好き。
 自分が自分でなくなってしまうくらい、好きだ。

キスしてていてもキスしたくて、会ったばかりなのにまた会いたくて、もうわけがわからない。……この部屋、こんなに広かったのかな。
 
クッションを抱き抱えたまま、ラウンドテーブルまで行くと、野崎さんが座っていた方の椅子へ腰を落とした。テーブルも、こんなに大きい。
 
30分ほど経つと、スマホの通知音がして
『もうお風呂入ったかな? 楽しかった。たくさん買い物していてくれてありがとう』
 
野崎さんからのメッセージだ。そうか、野崎さんのお家はここからクルマで30分くらいのところなのか。まさか、あのまま30分動けませんでした、などと言えるわけもなく
 
『今からお風呂です。
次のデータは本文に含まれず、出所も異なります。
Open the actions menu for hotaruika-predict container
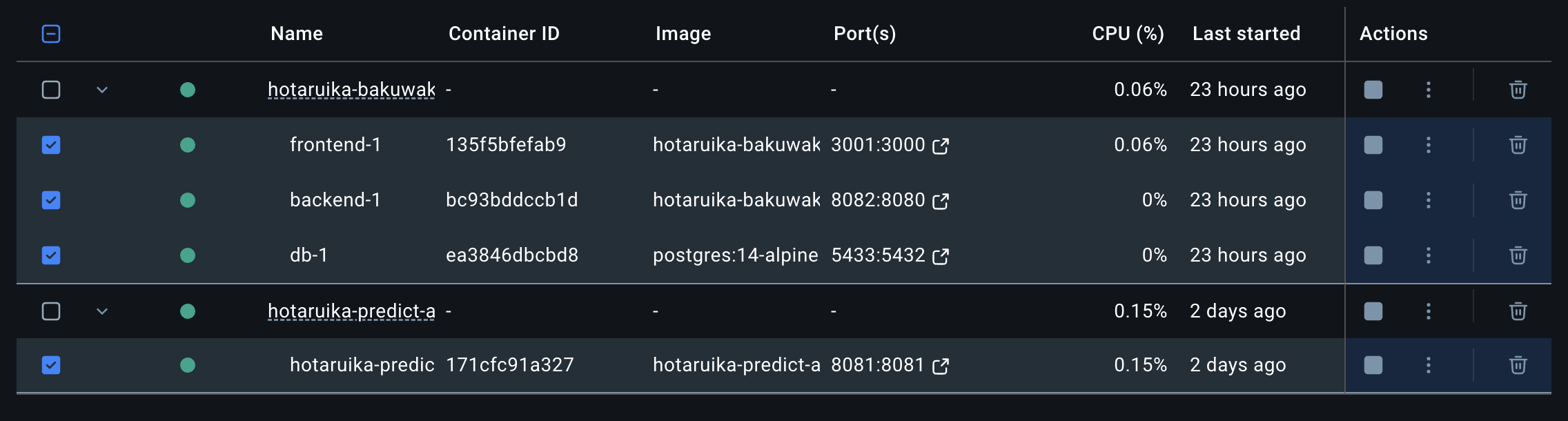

野崎さんも、お疲れ様でした』と、打とうとして、“今からお風呂です”は少し恋人っぽいけれど、“お疲れ様でした”は業務みたいだなと、一語打ってはカーソルを後退させ、やっとメッセージを送れた時には15分程経っていた。
 
『今からお風呂です。明日も、会えるの楽しみにしています』
 
 会社で、だけれど。楽しみにしているのは事実。彼からの返事があるか、つい待ってしまうのと、緊張で、私は先にお風呂に入る事にした。
 
お風呂から上がると通知のポップアップに飛び付く。『俺も』そう書いてあったスマホを胸に抱いた。俺も、の短いメッセージが嬉しすぎて。